A case in point is the single US manufacturer of PPE. During the pandemic, the first Trump administration made localities fight each other for scarce PPE supplies, Hunger Games style. That usually involved shady deals with Chinese suppliers that could be scams or fall through at the last minute. The sole remaining US manufacturer almost went out of business when the previous epidemic subsided and everyone went back to buying from the cheapest supplier. He did not expand his business during COVID-19. The normal condition for the PPE market is highly elastic, and fifty cents more expensive for a box of 1,000 paper masks, meant you didn’t sell a box of paper masks. And no one was going to fix the lack of sales, after he buys equipment and hires workers for a temporary problem.

If you want to fix most of the price problems associated with inelastic markets, it’s the supply that must be increased. Generally, the price comes down once the supply goes up to the point there is spare supply. This is hard to do because it may mean dealing with some awful people (property developers). Normal administrations, staffed with smart people, may see a policy of expanding fossil fuels as not a good long term policy. (And we already subsidize the fossil fuel industry in pursuit of cheap energy). Or in the case of medicine by having excess capacity by de-risking that idle capacity and expanding the pool of trained professionals. (Much easier said than done).

In the Straight of Hormuz, the US is going to try to bring prices down by escorting ships and subsidizing insurance.

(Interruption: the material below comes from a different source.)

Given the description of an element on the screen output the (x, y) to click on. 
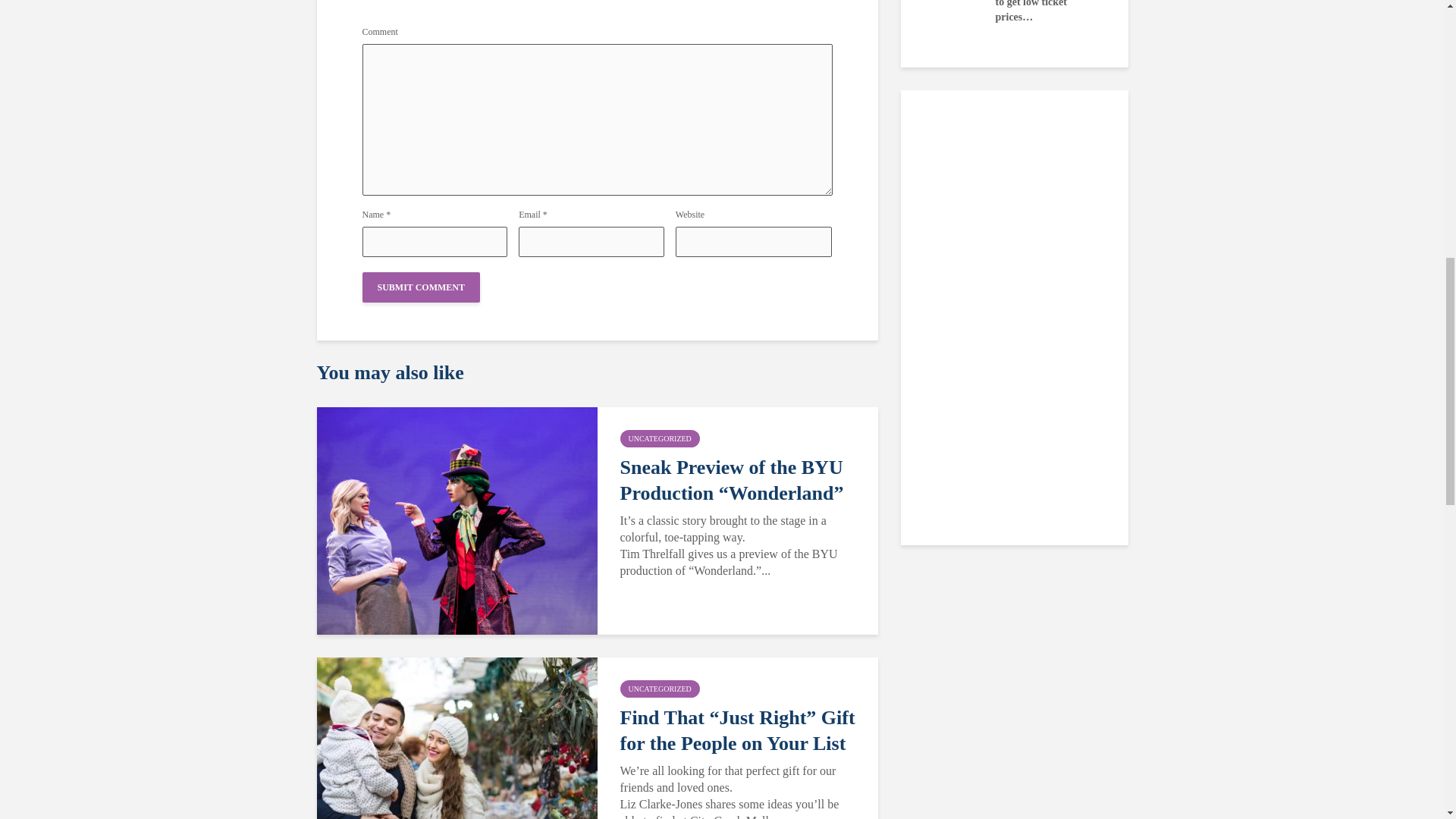
UNCATEGORIZED (660, 438)
Submit Comment (421, 286)
Submit Comment (421, 286)
UNCATEGORIZED (660, 688)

As more fuel moves through the straight, it will bring down the price of gas. (Note that some of the fuel is sanctioned Iranian crude going to China via intermediaries – something the administration may find unacceptable. But that forces China to bid up the price of crude). It will allow our allies to sell crude at still elevated prices (because even a small change in the supply of an inelastic product drives prices). And this only works if Iran can’t strike the escort or the tanker. We’ll see if it’s enough of a risk mitigation to allow the suppliers to start moving crude again.